▶ **Work instructions**:
Reproduce the records verbatim, beginning with the line that contains "Über uns (633, 16)" and continuing through the line that contains "קצת עלינו (511, 39)", both included.

▶ **Data for this task**:
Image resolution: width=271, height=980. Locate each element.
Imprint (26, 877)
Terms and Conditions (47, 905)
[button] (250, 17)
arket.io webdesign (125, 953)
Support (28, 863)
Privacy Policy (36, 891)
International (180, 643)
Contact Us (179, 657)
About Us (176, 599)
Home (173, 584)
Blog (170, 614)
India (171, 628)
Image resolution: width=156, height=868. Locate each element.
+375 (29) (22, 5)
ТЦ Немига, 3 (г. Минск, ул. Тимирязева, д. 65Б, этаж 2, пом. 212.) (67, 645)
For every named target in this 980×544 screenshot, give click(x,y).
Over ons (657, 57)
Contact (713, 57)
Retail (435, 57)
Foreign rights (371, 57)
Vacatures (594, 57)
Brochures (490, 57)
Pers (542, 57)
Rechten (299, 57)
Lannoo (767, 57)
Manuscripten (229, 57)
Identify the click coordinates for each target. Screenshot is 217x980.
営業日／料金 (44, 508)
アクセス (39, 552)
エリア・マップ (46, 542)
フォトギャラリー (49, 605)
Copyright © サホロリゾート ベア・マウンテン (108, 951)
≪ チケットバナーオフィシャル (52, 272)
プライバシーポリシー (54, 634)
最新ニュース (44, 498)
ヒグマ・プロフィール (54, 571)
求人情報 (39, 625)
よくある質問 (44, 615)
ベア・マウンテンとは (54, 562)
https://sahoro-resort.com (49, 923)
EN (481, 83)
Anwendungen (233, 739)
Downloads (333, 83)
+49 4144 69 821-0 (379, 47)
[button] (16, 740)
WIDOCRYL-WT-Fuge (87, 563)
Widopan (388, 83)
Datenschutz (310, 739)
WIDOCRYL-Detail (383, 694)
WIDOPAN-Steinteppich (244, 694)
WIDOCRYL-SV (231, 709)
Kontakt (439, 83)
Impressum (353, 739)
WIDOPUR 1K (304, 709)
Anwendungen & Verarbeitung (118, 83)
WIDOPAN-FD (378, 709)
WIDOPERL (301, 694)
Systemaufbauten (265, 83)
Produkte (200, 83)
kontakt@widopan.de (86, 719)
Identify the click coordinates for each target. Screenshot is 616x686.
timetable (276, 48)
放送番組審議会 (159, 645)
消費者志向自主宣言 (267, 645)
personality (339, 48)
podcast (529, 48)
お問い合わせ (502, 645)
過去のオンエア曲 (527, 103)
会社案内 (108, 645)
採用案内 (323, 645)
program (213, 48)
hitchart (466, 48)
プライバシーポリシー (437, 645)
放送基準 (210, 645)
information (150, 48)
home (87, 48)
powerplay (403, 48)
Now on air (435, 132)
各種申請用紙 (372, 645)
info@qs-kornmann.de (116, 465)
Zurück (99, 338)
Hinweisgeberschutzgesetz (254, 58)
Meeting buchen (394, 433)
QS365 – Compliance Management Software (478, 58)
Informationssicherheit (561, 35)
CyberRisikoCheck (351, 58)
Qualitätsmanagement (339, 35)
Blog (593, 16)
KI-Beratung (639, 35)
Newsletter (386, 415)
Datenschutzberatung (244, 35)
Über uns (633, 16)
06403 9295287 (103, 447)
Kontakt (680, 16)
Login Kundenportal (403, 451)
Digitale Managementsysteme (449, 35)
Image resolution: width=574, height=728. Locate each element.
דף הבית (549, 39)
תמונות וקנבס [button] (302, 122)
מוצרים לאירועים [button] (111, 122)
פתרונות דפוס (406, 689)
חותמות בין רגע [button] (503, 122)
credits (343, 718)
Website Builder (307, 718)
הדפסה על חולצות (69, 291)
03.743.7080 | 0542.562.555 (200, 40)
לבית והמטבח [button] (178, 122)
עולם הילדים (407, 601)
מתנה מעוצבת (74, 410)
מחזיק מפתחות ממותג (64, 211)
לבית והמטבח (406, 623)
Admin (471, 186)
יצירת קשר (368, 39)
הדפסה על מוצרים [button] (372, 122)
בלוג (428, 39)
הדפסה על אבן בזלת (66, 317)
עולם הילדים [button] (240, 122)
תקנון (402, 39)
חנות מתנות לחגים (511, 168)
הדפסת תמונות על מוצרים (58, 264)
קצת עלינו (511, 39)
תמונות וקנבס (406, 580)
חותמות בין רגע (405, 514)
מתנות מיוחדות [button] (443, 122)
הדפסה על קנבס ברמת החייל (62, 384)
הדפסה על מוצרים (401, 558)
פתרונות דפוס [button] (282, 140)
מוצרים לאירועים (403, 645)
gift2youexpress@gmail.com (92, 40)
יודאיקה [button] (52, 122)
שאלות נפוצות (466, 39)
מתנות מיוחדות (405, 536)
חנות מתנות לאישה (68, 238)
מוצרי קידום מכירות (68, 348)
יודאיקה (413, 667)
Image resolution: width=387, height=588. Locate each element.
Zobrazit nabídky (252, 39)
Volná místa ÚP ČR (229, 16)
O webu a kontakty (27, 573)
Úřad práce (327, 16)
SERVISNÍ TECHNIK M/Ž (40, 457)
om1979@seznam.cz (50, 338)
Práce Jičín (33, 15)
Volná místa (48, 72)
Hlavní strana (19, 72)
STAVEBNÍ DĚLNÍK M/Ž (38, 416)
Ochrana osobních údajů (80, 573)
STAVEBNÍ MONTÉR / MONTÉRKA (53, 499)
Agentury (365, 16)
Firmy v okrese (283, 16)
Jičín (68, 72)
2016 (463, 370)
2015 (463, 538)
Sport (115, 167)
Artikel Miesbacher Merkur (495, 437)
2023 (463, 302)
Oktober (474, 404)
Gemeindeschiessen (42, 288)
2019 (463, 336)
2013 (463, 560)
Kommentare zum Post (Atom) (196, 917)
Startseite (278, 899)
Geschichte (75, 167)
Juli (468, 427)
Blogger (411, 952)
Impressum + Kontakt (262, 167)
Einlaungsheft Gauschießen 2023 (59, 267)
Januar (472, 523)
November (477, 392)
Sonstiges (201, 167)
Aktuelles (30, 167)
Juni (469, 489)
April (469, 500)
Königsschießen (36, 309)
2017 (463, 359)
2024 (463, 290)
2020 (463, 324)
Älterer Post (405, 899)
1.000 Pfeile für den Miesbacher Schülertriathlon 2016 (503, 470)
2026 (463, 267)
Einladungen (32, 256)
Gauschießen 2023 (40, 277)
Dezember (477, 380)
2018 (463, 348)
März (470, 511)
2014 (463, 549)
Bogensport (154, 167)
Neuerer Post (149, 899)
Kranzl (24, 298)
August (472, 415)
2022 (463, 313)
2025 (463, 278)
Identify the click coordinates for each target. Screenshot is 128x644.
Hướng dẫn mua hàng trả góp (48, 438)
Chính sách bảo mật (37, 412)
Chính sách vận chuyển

▶ **Result for this task**:
Über uns (633, 16)
06403 9295287 (103, 447)
Kontakt (680, 16)
Login Kundenportal (403, 451)
Digitale Managementsysteme (449, 35)
Image resolution: width=574, height=728. Locate each element.
דף הבית (549, 39)
תמונות וקנבס [button] (302, 122)
מוצרים לאירועים [button] (111, 122)
פתרונות דפוס (406, 689)
חותמות בין רגע [button] (503, 122)
credits (343, 718)
Website Builder (307, 718)
הדפסה על חולצות (69, 291)
03.743.7080 | 0542.562.555 (200, 40)
לבית והמטבח [button] (178, 122)
עולם הילדים (407, 601)
מתנה מעוצבת (74, 410)
מחזיק מפתחות ממותג (64, 211)
לבית והמטבח (406, 623)
Admin (471, 186)
יצירת קשר (368, 39)
הדפסה על מוצרים [button] (372, 122)
בלוג (428, 39)
הדפסה על אבן בזלת (66, 317)
עולם הילדים [button] (240, 122)
תקנון (402, 39)
חנות מתנות לחגים (511, 168)
הדפסת תמונות על מוצרים (58, 264)
קצת עלינו (511, 39)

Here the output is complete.